__Problems to solve__.
a - In the postgres Docker thread, what is the name of the dump file kept in the . directory?
b - Switch "screenshot" to "page" in the stretch of the listing from the line containing "whined [86, 1241]" through the end of the listing, and give back only that stretch with nothing else altered.

__Selected extract__.
Build postgres docker container with initial schema

Build postgres docker container with initial schema - postgresql

I'm looking to build dockerfiles that represent company databases that already exist. Similarly, I'd like create a docker file that starts by restoring a psql dump.
I have my psql_dump.sql in the . directory.
FROM postgres
ADD . /init_data
run "createdb" "--template=template0" "my_database"
run "psql" "-d" "my_database" --command="create role my_admin superuser"
run "psql" "my_database" "<" "init_data/psql_dump.sql"
I thought this would be good enough to do it. I'd like to avoid solutions that use a .sh script. Like this solution.
I use template0 since the psql documentation says you need the same users created that were in the original database, and you need to create the database with template0 before you restore.
However, it gives me an error:
createdb: could not connect to database template1: could not connect to server: No such file or directory
Is the server running locally and accepting
I'm also using docker compose for the overall application, if solving this problem in docker-compose is better, I'd be happy to use the base psql image and use docker compose to do this.

__Supplied information__.
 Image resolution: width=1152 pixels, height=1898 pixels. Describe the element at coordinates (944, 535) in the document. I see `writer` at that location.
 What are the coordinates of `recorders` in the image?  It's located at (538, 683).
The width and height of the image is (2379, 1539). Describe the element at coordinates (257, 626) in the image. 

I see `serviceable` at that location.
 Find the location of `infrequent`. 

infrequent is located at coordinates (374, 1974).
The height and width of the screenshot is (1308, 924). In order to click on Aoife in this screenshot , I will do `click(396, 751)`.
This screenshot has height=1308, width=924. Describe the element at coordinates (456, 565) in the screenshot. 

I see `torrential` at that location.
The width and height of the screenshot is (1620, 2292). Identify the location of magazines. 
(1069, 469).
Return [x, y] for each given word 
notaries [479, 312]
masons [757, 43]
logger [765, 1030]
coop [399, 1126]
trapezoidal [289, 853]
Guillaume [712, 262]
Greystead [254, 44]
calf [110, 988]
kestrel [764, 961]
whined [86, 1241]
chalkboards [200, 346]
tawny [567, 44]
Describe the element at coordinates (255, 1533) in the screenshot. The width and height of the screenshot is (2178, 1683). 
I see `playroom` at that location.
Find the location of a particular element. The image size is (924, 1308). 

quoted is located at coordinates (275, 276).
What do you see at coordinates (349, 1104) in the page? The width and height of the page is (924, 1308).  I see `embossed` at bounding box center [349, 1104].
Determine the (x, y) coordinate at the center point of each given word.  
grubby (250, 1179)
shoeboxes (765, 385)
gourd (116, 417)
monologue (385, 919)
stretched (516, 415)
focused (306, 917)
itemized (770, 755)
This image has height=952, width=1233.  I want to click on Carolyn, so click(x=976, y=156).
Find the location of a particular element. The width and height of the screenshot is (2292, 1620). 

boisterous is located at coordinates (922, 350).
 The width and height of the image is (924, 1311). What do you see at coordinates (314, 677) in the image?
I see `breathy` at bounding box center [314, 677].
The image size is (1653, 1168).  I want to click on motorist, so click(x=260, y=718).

__Solutions per task__.
a - psql_dump.sql

b -
whined [86, 1241]
chalkboards [200, 346]
tawny [567, 44]
Describe the element at coordinates (255, 1533) in the page. The width and height of the page is (2178, 1683). 
I see `playroom` at that location.
Find the location of a particular element. The image size is (924, 1308). 

quoted is located at coordinates (275, 276).
What do you see at coordinates (349, 1104) in the page? The width and height of the page is (924, 1308).  I see `embossed` at bounding box center [349, 1104].
Determine the (x, y) coordinate at the center point of each given word.  
grubby (250, 1179)
shoeboxes (765, 385)
gourd (116, 417)
monologue (385, 919)
stretched (516, 415)
focused (306, 917)
itemized (770, 755)
This image has height=952, width=1233.  I want to click on Carolyn, so click(x=976, y=156).
Find the location of a particular element. The width and height of the page is (2292, 1620). 

boisterous is located at coordinates (922, 350).
 The width and height of the image is (924, 1311). What do you see at coordinates (314, 677) in the image?
I see `breathy` at bounding box center [314, 677].
The image size is (1653, 1168).  I want to click on motorist, so click(x=260, y=718).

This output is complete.